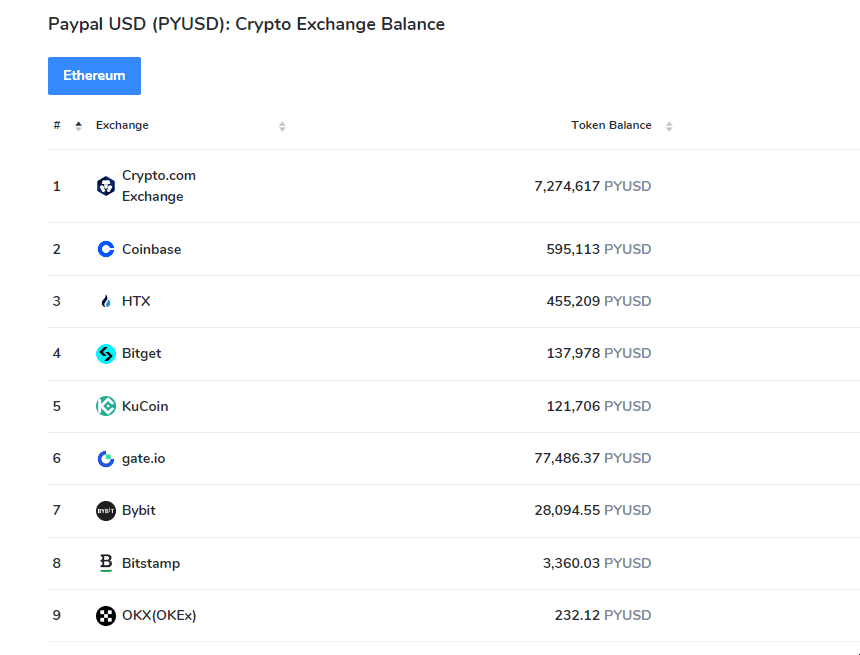Sort by Token Balance column arrows

pyautogui.click(x=669, y=126)
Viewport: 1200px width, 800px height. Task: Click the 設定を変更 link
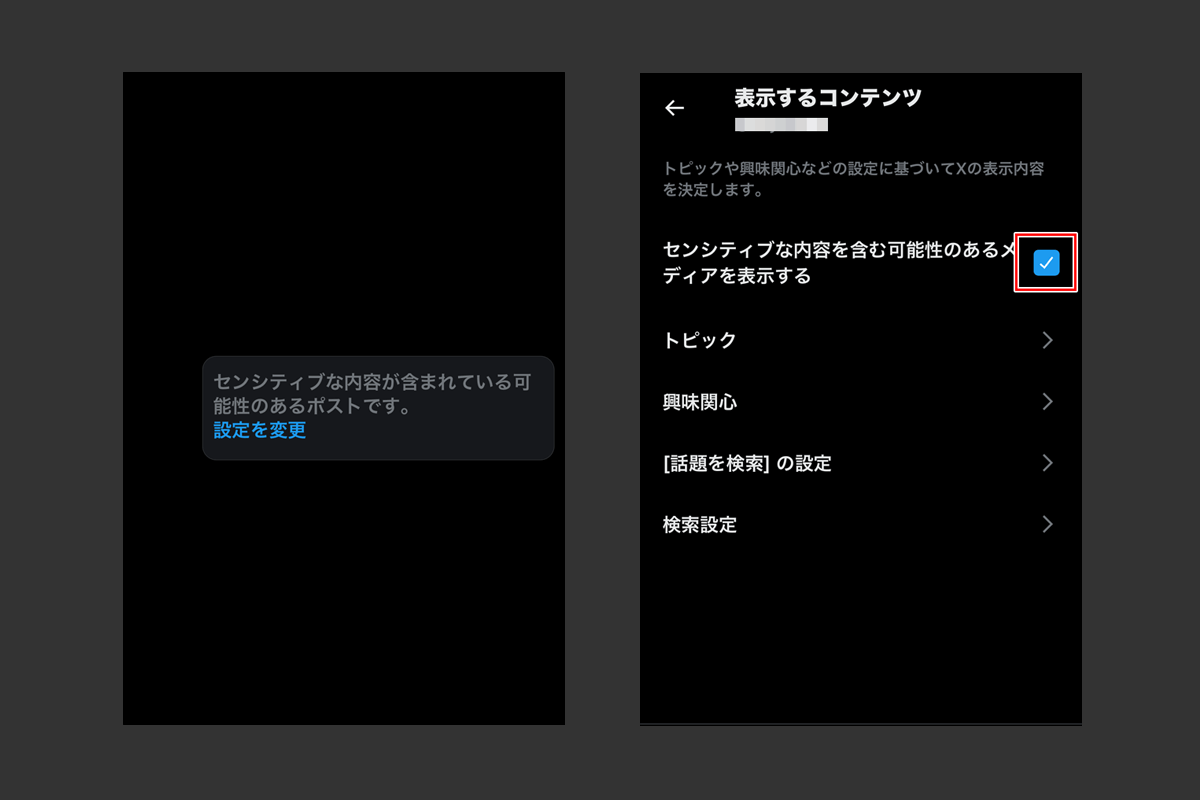point(258,430)
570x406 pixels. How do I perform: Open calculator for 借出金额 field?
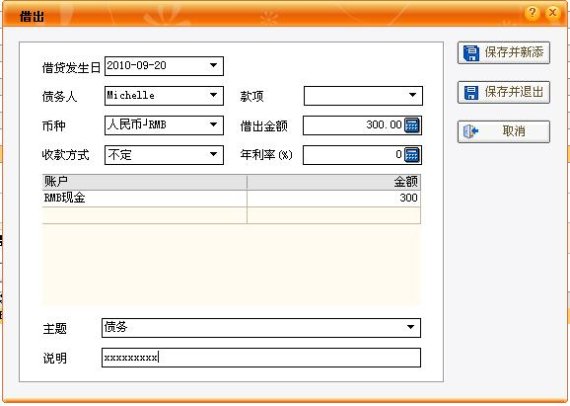click(412, 125)
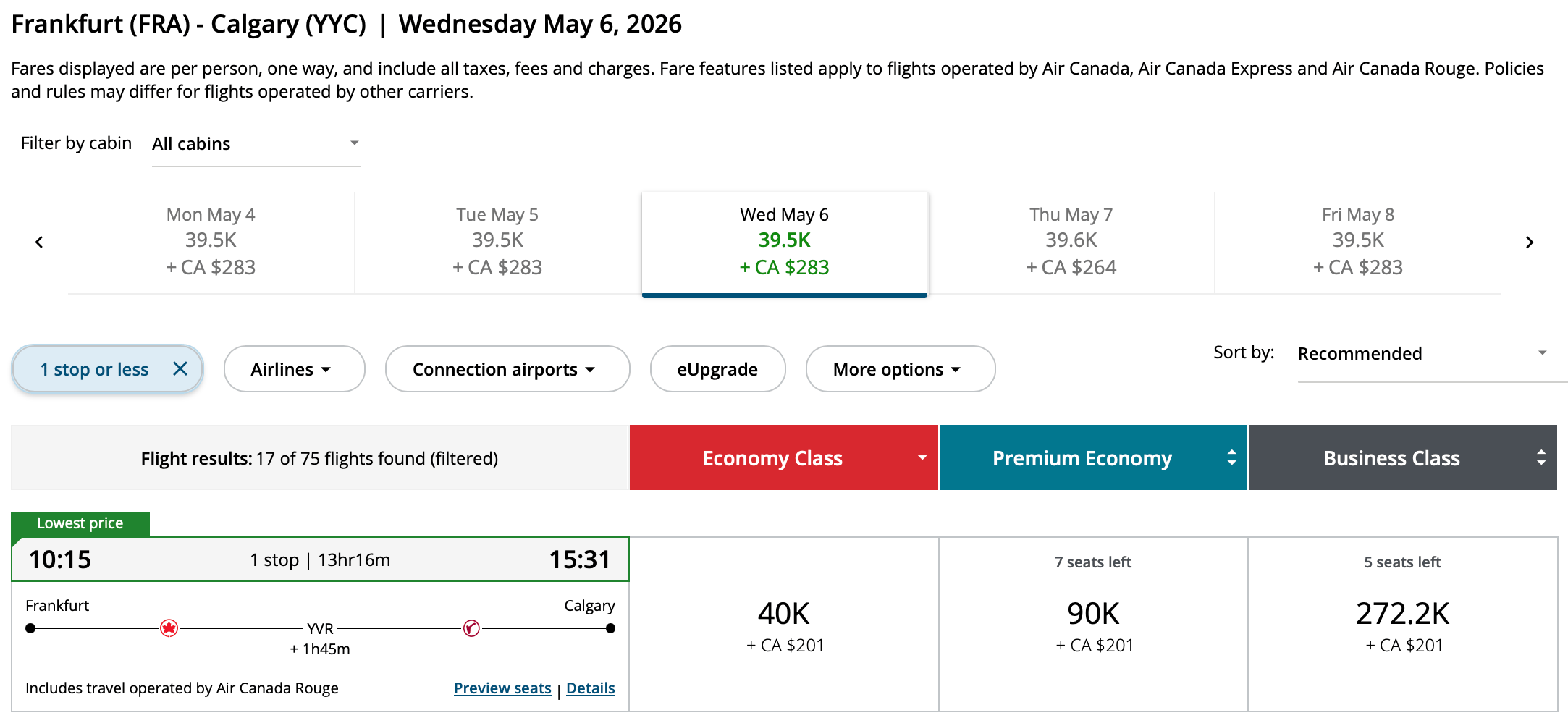The image size is (1568, 718).
Task: Click the Air Canada maple leaf icon
Action: (x=169, y=628)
-*-*-
Could you turn every line of the items above into a JSON list of strings, one string per line, with blank lines omitted? Leave the pictures out of your answer.

WRITTEN SOLUTION:
[
  "Sort by Token Balance column arrows",
  "pyautogui.click(x=669, y=126)",
  "Viewport: 1200px width, 800px height. Task: Click the 設定を変更 link",
  "point(258,430)",
  "570x406 pixels. How do I perform: Open calculator for 借出金额 field?",
  "click(412, 125)",
  "The image size is (1568, 718).",
  "Task: Click the Air Canada maple leaf icon",
  "Action: (x=169, y=628)"
]